Depuis le début de la guerre d’Israël contre le peuple palestinien, avec la destruction croissante des infrastructures et les massacres sans fin de la population de Gaza, des manifestations de révulsion ont eu lieu sur les campus universitaires. Les partisans de la guerre d’Israël ont accusé les manifestations pro-palestiniennes sur les campus d’être antisémites. Au fur et à mesure que les tueries et les destructions s’intensifiaient, de nombreux types de manifestations anti-guerre ont également proliféré dans la société américaine, y compris sur les campus, tout comme les demandes des secteurs pro-israéliens de mettre fin à de telles manifestations dans les institutions universitaires.

24 avril 2024 | tiré de Viento sur | Photo : Getty Images. Les manifestants et les soldats de l’État du Texas sont engagés dans un face-à-face tendu à l’Université du Texas (UT) à Austin, au Texas. Là, des policiers ont menotté et arrêté au moins 31 personnes qui participaient à une manifestation étudiante pro-palestinienne sur le campus.
https://vientosur.info/movilizaciones-estudiantiles-contra-la-prolongacion-de-la-guerra-de-israel/

Récemment, à l’Université de Californie du Sud (USC), une étudiante musulmane américaine d’origine sud-asiatique, Asia Tabassum, a été nommée par l’USC pour prononcer son discours de remise des diplômes pour avoir été la première de sa classe. Presque immédiatement, les forces pro-israéliennes à l’intérieur et à l’extérieur de l’université ont exigé que la nomination soit retirée parce qu’elle était musulmane et pro-palestinienne, et ont dédié toutes sortes de messages de haine à la femme concernée. L’USC a capitulé et a annoncé que l’étudiante ne prononcerait pas le discours lors de la cérémonie de son cours. La direction a évoqué des problèmes de sécurité, mais n’a jusqu’à présent pas précisé quels étaient ces problèmes.

Tabassum a publié une réponse sur le site Web du Conseil des relations américano-islamiques, déclarant, entre autres, que « je ne suis pas surpris par ceux qui essaient de répandre la haine. Je suis surpris que ma propre université – où j’ai vécu pendant quatre ans – m’ait abandonné. Il y a eu immédiatement des protestations de la part des étudiants et des enseignants. Finalement, il a dit à l’USC qu’il n’y aurait pas de discours de remise des diplômes et que toutes les personnes invitées à prendre la parole lors de la cérémonie, y compris celles qui devaient recevoir des diplômes honorifiques, n’y assisteraient pas, de peur évidemment de dire quelque chose en faveur de la Palestine.

Quelques jours plus tard, une action étudiante de soutien à la Palestine sous la forme d’un campement, qui se déroulait sur le campus new-yorkais de l’université de Columbia, a été attaquée par la police, qui a procédé à plus d’une centaine d’arrestations.

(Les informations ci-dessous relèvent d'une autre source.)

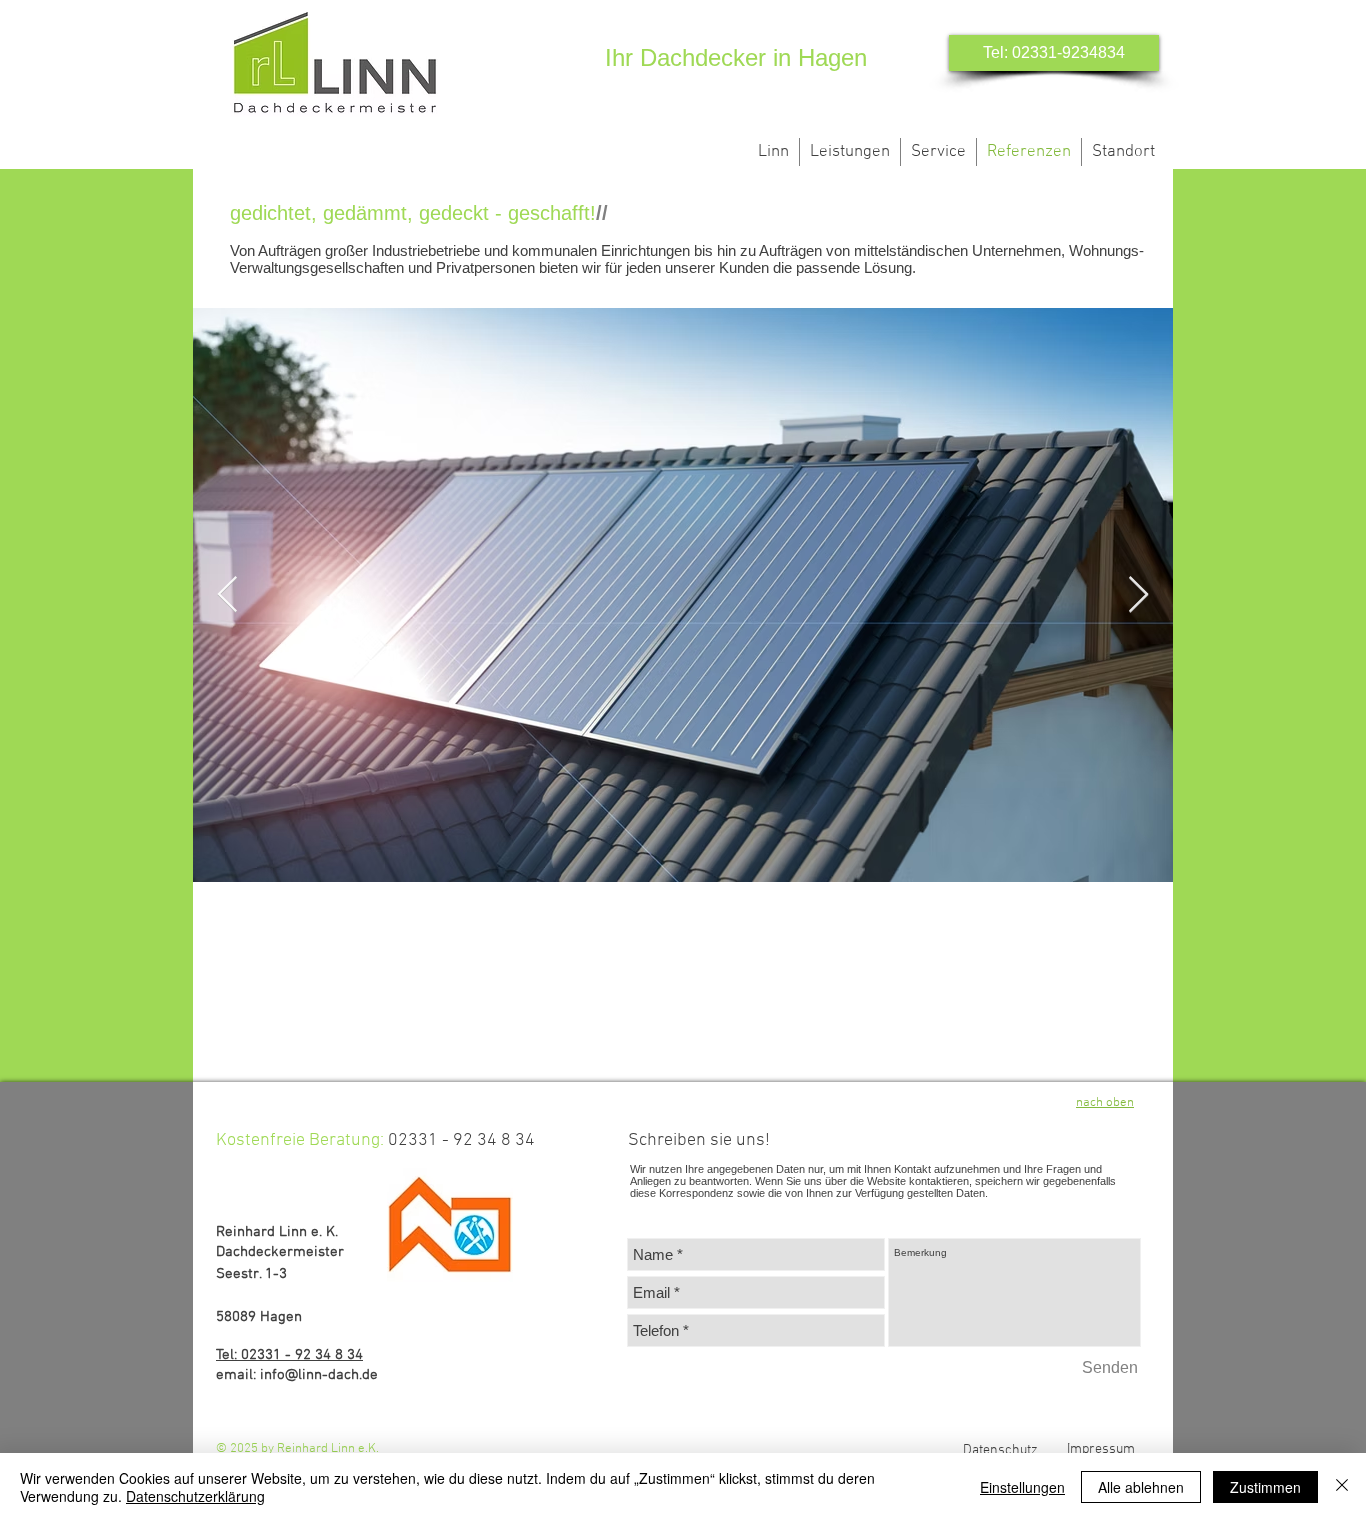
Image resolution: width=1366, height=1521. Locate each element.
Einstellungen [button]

En plus de s’opposer à la guerre d’Israël à Gaza, les étudiants ont exigé que l’université se désinvestisse de ses investissements dans le vaste programme d’armement américain destiné à Israël. Le nombre d’arrestations sur le campus de Columbia a été le plus élevé depuis la manifestation étudiante contre la guerre du Vietnam en 1968, où environ 700 personnes ont été arrêtées.

Avant la descente de police sur le campus, l’Université Columbia a suspendu trois étudiantes – Isra Hirsi, Maryam Iqbal et Soph Dinu – du Barnard College, un corps professoral historiquement exclusivement féminin, pour avoir participé au campement. Isra Hirsi est la fille du représentant du Congrès de Minneapolis, dans le Minnesota, Ilan Omar, l’une des deux femmes musulmanes du Congrès (l’autre est Rashida Tlaib) et la première femme de couleur élue au Minnesota. Le lendemain, il y a eu d’autres suspensions de manifestants. La suspension implique une interdiction d’assister aux cours, le refus d’une chambre dans les dortoirs et le refus de repas à la cafétéria.

Le président de l’Université Columbia, Minouche Shafik, a appelé la police à mettre fin à la manifestation. Elle l’a fait juste après avoir été interrogée par une commission bipartite du Congrès qui pratique la chasse aux sorcières et harcèle les responsables de l’université et de la faculté pour interdire les manifestations pro-palestiniennes. Même la police a déclaré que le campement était pacifique et qu’il n’y avait pas eu de violence ni de menaces. Les arrestations se sont déroulées sans résistance. Shafik n’a pas réussi à justifier sa décision par des arguments crédibles, et les militants détenus ont été accusés d’avoir « accédé illégalement » à leur propre campus !

Les étudiants de Columbia ont réagi à l’attaque en prenant des mesures tous les jours depuis. L’Université, cependant, empêche tous les « étrangers » d’accéder au campus, qui est normalement ouvert aux visiteurs. L’un de ces étrangers a sauté par-dessus une clôture pour participer à la manifestation de ce jour-là : Cornell West, un militant noir bien connu et professeur à l’Union Theological Seminary, affilié à l’Université Columbia. West est également un candidat indépendant à la présidence lors de l’élection de novembre. Il a déclaré à Democracy Now qu’il avait fait l’éloge du mouvement étudiant pour avoir « combattu la domination et l’occupation et l’avoir fait avec une formidable détermination ».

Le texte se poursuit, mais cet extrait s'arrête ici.